======== RECORDS PROVIDED

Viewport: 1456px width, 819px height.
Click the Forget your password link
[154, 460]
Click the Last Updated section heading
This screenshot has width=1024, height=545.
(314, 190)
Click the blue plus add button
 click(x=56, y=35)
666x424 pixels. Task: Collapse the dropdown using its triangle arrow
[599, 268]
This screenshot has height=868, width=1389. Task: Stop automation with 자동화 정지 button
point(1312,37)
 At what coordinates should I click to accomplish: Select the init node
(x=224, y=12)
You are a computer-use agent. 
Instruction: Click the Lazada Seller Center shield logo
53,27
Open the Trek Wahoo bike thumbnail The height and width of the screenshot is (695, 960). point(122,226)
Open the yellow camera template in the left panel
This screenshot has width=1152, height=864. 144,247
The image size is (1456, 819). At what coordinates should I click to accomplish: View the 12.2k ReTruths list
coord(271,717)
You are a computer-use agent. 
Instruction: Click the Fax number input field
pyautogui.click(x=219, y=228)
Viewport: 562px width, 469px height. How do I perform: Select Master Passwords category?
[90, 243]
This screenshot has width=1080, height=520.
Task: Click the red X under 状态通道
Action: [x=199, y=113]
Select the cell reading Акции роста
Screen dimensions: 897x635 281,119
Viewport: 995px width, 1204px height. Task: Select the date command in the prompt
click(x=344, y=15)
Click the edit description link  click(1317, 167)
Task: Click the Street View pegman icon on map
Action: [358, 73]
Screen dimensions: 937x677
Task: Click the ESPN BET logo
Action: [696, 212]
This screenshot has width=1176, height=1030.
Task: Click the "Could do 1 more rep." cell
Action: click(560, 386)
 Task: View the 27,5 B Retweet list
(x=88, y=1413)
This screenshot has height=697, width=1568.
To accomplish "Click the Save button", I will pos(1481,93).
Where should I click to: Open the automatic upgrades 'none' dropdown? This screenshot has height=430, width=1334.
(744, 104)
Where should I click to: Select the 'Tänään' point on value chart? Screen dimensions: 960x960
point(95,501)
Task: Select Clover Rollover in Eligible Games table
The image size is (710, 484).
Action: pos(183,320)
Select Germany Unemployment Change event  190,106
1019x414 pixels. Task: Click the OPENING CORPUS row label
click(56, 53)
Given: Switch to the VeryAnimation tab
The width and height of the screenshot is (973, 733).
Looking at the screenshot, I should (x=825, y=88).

================

■ **EXERCISE PROMPT**:
Reproduce the entries above in full by retyping them exactly.

■ **EXERCISE SOLUTION**:
Viewport: 1456px width, 819px height.
Click the Forget your password link
[154, 460]
Click the Last Updated section heading
This screenshot has width=1024, height=545.
(314, 190)
Click the blue plus add button
 click(x=56, y=35)
666x424 pixels. Task: Collapse the dropdown using its triangle arrow
[599, 268]
This screenshot has height=868, width=1389. Task: Stop automation with 자동화 정지 button
point(1312,37)
 At what coordinates should I click to accomplish: Select the init node
(x=224, y=12)
You are a computer-use agent. 
Instruction: Click the Lazada Seller Center shield logo
53,27
Open the Trek Wahoo bike thumbnail The height and width of the screenshot is (695, 960). point(122,226)
Open the yellow camera template in the left panel
This screenshot has width=1152, height=864. 144,247
The image size is (1456, 819). At what coordinates should I click to accomplish: View the 12.2k ReTruths list
coord(271,717)
You are a computer-use agent. 
Instruction: Click the Fax number input field
pyautogui.click(x=219, y=228)
Viewport: 562px width, 469px height. How do I perform: Select Master Passwords category?
[90, 243]
This screenshot has width=1080, height=520.
Task: Click the red X under 状态通道
Action: [x=199, y=113]
Select the cell reading Акции роста
Screen dimensions: 897x635 281,119
Viewport: 995px width, 1204px height. Task: Select the date command in the prompt
click(x=344, y=15)
Click the edit description link  click(1317, 167)
Task: Click the Street View pegman icon on map
Action: [358, 73]
Screen dimensions: 937x677
Task: Click the ESPN BET logo
Action: [696, 212]
This screenshot has width=1176, height=1030.
Task: Click the "Could do 1 more rep." cell
Action: click(560, 386)
 Task: View the 27,5 B Retweet list
(x=88, y=1413)
This screenshot has height=697, width=1568.
To accomplish "Click the Save button", I will pos(1481,93).
Where should I click to: Open the automatic upgrades 'none' dropdown? This screenshot has height=430, width=1334.
(744, 104)
Where should I click to: Select the 'Tänään' point on value chart? Screen dimensions: 960x960
point(95,501)
Task: Select Clover Rollover in Eligible Games table
The image size is (710, 484).
Action: pos(183,320)
Select Germany Unemployment Change event  190,106
1019x414 pixels. Task: Click the OPENING CORPUS row label
click(56, 53)
Given: Switch to the VeryAnimation tab
The width and height of the screenshot is (973, 733).
Looking at the screenshot, I should (x=825, y=88).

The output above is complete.